Yes, many proofs are rfl. That's because we're doing engineering formalization, not pure math. The work is in getting the definitions right. Once you've correctly modeled Rust's compilation phases, item sources, and erasure semantics, the theorem that "RuntimeItem has no source field, therefore query_source returns none" should be rfl. That's the point.

The hard part isn't the proof tactics. The hard part is:

- Correctly modeling Rust's macro expansion semantics from the language reference

- Defining the compilation phases and when information is erased

- Structuring the types so that the impossibility is structural (RuntimeItem literally doesn't have a source field) If the theorems required 500 lines of tactic proofs, that would mean our model was wrong or overcomplicated.
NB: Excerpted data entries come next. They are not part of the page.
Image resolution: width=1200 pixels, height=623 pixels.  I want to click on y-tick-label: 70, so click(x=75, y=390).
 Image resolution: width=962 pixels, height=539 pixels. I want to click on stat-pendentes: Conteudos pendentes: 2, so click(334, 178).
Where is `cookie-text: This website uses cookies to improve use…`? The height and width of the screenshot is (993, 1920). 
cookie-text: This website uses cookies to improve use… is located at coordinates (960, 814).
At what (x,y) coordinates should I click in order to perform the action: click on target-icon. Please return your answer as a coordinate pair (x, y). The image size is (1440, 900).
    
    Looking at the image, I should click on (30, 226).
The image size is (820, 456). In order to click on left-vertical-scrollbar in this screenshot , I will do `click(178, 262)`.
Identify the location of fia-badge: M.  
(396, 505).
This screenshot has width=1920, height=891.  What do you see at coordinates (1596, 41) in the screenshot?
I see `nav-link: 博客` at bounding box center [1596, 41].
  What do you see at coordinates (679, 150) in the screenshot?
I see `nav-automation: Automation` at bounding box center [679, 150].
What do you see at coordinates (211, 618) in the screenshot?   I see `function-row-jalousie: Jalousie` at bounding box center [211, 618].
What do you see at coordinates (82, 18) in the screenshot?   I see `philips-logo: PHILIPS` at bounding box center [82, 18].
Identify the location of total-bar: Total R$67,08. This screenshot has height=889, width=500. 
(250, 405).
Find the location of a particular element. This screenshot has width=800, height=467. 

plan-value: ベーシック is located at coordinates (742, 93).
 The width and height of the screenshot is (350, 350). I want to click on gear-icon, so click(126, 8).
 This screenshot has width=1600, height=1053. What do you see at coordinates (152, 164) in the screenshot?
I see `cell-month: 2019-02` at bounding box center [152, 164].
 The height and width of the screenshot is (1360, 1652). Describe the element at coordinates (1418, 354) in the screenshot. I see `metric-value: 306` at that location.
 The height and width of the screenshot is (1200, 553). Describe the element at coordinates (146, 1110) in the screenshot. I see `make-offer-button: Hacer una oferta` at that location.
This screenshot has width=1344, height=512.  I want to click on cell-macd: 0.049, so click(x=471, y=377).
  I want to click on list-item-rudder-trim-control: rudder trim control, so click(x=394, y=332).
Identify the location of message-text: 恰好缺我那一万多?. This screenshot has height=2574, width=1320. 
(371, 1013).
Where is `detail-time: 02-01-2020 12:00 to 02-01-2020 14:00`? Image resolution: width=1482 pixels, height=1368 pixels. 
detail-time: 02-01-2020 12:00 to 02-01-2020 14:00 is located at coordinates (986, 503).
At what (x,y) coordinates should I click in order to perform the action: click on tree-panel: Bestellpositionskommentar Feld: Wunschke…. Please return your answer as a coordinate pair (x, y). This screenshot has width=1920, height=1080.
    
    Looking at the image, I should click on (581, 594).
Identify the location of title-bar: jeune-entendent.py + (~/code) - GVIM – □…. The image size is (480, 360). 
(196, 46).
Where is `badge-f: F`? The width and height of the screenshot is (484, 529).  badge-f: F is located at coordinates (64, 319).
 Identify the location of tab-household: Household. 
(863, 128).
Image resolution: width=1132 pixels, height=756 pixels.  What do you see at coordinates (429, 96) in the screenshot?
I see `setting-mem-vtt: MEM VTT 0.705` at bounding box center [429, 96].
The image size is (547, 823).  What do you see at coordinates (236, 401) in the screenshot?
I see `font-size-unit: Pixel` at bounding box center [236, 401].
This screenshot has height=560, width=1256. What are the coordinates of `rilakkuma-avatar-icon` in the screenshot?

When you nail the definitions, rfl is the proof.

Compare to software verification: when you prove a sorting algorithm correct, the hard work is the loop invariants and the model, not the final QED. Tedious proof steps usually indicate you're fighting your abstractions.

The real question isn't "are the proofs short?" It's "can you attack the definitions?" The model claims RuntimeItem erases source info at compile-to-runtime. Either produce Rust code where RuntimeItem retains its macro provenance at runtime, or accept the model is correct. The rfl follows from the model being right.

> Compare to software verification: when you prove a sorting algorithm correct, the hard work is the loop invariants and the model, not the final QED. Tedious proof steps usually indicate you're fighting your abstractions.

This is a false statement when working with an interactive theorem prover like Lean. Even trivial things require mountains of effort, and even blatantly obvious facts will at least require a case analysis or something. It's a massive usability barrier (and one that AI can hopefully help with).

This is addressed in the paper's Preemptive Rebuttals section (Concern 9: "The Proofs Are Trivial").

At 2k lines of lean, the criticism was "these proofs are trivial." At 9k lines of lean with 541 theorems, the criticism is... still "trivial"? At what point does the objection become "I didn't read it"?

The rfl proofs are scaffolding. The substantive proofs (rust_lacks_introspection, Inconsistency.lean, Coherence.lean) are hundreds of lines of actual reasoning. This is in the paper.